Raimi Productions head, Zainab Azizi, attends the TIFF premiere of Boy Kills World. (Photo by Jemal Countess/Getty Images)
Raimi Productions head, Zainab Azizi, attends the TIFF premiere of Boy Kills World. (Photo by Jemal Countess/Getty Images)

And there's more on the horizon: Azizi says that the company has 20 films and TV projects in various stages of development, all of which place an emphasis on first-time directors and diverse voices. "We're developing a Middle Eastern djinn story and I just watched a film rooted in Indian mythology," she says. "Sam and I are always looking for multicultural mythologies, and I'm always fighting for more women behind and in front of the camera. He's so inclusive and has been an incredible mentor."

Azizi answered three questions about the state of the horror genre and the kinds of scary stories she's hoping to tell going forward.

1. What's the stamp of a Raimi Productions movie?

I'd say we're about original stories and diversity in front and behind the camera. We want to work with younger filmmakers who are trying to break through and tell original stories. With Umma, we had Korean-American director and our leads were Korean. With 65, Scott Beck and Bryan Woods are young directors and we cast the great Adam Driver, but also made sure his co-lead was a young woman of color, Ariana Greenblatt. And with Boy Kills World, our cast is very eclectic.

Sam and I have similar tastes, probably because I grew up watching his films! We love mixing genres and we always think about two things. First, it's about the main character and their journey. What to they learn? And then it's about what what message we are conveying to the audience. Filmmaking has a lot of power, because you're teaching the audience what the film is trying to ay. And when you're finding material, it's really important to think what message you're conveying.

AUSTIN, TEXAS - MARCH 15: (L-R) Sam Raimi and Bruce Campbell speak onstage at
Sam Raimi and Bruce Campbell at an Evil Dead Rise event at SXSW in March. (Photo by Amy E. Price/Getty Images for SXSW)

2. The bigger studios seem focused on remakes of established franchises like The Exorcist and Saw.
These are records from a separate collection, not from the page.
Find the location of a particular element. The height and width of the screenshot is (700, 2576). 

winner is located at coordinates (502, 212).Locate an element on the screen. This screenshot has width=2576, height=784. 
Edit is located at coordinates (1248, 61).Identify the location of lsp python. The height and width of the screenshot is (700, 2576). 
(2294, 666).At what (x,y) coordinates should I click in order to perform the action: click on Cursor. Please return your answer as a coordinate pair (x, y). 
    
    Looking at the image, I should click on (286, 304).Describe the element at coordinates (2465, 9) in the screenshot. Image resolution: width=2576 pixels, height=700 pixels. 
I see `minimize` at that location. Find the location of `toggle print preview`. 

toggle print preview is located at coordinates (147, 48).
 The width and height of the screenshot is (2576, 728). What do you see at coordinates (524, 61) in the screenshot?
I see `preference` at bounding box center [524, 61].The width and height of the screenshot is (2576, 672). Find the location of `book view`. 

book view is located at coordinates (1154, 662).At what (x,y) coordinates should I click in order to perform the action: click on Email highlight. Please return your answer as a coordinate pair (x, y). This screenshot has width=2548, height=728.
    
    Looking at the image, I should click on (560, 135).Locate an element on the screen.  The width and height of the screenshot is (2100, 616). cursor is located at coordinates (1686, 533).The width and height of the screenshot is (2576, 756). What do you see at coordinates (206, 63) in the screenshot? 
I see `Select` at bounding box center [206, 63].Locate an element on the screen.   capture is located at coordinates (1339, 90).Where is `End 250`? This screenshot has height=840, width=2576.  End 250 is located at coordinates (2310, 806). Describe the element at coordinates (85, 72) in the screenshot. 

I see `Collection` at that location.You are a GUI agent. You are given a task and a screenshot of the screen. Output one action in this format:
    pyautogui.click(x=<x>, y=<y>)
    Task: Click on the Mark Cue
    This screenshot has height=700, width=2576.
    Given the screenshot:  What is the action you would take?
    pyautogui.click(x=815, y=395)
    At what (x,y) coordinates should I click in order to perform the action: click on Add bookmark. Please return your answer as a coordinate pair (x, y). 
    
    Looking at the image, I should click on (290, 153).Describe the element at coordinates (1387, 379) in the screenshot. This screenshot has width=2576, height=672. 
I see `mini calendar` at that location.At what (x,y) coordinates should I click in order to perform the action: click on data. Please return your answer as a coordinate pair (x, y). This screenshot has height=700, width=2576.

Do you prefer original horror stories or would you consider working with pre-existing I.P.?

I completely understand the fascination of I.P., because it's what people remember from going to theaters as a child. I'll never forget the first time I watched The Exorcist, and that's the reason why I'll go watch The Exorcist: Believer in theaters. But I also think there's so much opportunity for original I.P. I just watched Talk to Me, and it's so incredible. It's also an original story that can easily be a franchise.

So Sam and I are always looking for original mythologies, but I have nothing negative to say about franchises. A Nightmare on Elm Street is my favorite horror movie of all time, but I would be too scared to touch it. What a brilliant original mythology — I would watch a [remake], but I'd be scared to touch that one.

3. Where do you hope to find the next generation of female horror directors?

Honestly, I find them at film festivals and through word of mouth from representatives who have relationships with agents and managers. They're always the ones that tell me who to look out for. But I also meet a lot of them generally, and that's really important to me. You want to get to know them, because if you're making a film, you're going to spend the next five or even ten years together.

After Boy Kills World, I'm very eager to do more action comedies and I'm specifically looking for one that's female-led. There's a script that I just got the rights to, and I'm hoping to find a female action director for that. We're already working with the incredible Kelsey Asbille from Yellowstone on a thriller, and we're developing an Italian horror film with Giada Colagrande, who is Willem Dafoe's partner and we hope he'll be in it. So we're very eclectic!